Throughout those visits, we went back to doing treatments in Orlando, by way of a football analogy, it was a crazy Hail Mary pass by which the amazing doctors here gave us our son. Not an IVF cycle that was planned, or that used the typical medications. By some crazy chance it worked, but had any one of the twists and turns in the timeline of our lives not happened exactly that way, we wouldn’t have our little boy.
So as we pulled up to the gate in the airport this week, I reflected upon the number of times I pulled up to the same gate full of hope, and hugged my boy tight. I had him, here, with me finally, and the enormity of it all was just overwhelming and I began to shed tears of pure joy.
As we passed the spot in the airport where I sobbed on the phone, the entrance to the hiking path where I found strength again, and the exit from I-70 to the clinic, it all made sense somehow now looking back. The story had a beginning, middle and end, and it is such a wonderful happy ending for us.
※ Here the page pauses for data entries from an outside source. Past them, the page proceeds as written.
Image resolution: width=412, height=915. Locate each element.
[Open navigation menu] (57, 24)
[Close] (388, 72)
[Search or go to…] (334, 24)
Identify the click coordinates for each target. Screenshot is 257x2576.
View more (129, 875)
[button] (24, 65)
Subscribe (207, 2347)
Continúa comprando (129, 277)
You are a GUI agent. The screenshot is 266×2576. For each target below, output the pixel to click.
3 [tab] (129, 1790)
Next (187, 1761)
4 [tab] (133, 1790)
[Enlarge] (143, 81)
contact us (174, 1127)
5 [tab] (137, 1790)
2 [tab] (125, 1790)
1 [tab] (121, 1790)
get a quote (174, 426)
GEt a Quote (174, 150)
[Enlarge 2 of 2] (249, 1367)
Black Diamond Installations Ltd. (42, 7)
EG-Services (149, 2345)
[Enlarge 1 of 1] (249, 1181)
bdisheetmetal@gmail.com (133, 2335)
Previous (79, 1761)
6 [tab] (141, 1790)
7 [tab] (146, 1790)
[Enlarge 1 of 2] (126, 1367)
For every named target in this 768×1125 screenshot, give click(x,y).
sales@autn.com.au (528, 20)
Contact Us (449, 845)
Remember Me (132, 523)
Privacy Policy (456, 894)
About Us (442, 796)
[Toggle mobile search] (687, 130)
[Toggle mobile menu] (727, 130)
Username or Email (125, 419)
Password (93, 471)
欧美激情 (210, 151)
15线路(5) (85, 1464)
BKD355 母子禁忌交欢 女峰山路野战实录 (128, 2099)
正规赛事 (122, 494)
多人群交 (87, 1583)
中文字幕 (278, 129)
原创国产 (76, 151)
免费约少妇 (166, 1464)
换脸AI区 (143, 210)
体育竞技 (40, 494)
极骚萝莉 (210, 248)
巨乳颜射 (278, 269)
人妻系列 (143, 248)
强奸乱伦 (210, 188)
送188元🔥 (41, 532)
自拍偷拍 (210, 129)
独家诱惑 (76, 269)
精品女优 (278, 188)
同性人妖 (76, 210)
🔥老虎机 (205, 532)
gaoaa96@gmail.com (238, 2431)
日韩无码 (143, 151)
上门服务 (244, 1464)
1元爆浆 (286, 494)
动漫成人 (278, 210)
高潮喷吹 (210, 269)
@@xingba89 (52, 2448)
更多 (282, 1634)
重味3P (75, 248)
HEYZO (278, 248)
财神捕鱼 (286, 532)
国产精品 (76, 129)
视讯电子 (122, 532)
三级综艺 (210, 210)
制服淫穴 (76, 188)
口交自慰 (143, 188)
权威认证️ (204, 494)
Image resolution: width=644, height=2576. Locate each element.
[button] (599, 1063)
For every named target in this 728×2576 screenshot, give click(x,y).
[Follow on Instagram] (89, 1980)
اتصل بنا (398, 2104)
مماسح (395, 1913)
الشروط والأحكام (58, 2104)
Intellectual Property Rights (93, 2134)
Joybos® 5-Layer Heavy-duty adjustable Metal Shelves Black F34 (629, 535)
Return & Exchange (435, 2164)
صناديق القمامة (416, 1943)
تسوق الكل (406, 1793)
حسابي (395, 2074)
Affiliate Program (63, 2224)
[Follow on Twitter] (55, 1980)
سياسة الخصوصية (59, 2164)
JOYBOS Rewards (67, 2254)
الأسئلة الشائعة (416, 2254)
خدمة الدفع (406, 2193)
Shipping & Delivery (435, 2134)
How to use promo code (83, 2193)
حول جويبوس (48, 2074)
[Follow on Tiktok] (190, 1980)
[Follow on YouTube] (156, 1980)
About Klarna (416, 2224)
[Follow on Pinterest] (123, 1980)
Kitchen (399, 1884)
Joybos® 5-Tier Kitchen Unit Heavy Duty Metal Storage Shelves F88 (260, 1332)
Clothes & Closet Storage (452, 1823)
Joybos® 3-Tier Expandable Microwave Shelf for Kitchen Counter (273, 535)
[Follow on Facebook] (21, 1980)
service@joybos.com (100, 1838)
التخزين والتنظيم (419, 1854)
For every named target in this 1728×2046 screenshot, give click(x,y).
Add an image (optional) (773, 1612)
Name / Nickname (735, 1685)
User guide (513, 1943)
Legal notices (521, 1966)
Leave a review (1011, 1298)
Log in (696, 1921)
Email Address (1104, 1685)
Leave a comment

I do hope we can have a brother or sister someday for Max, and I know I just need to remind myself that I may not know what the journey may hold, but when we get to the end and look back, it will all make sense once again and things will happen as they are meant to.
Once again this trip I felt strength and peace in the mountains as clumsily made my way down one run after another, and I relished the warm smooshy and slobbery baby hugs when I got back to the room. Max loved playing in the snow, his sled ride, and looking at the pretty lights on the trees from the window of our room.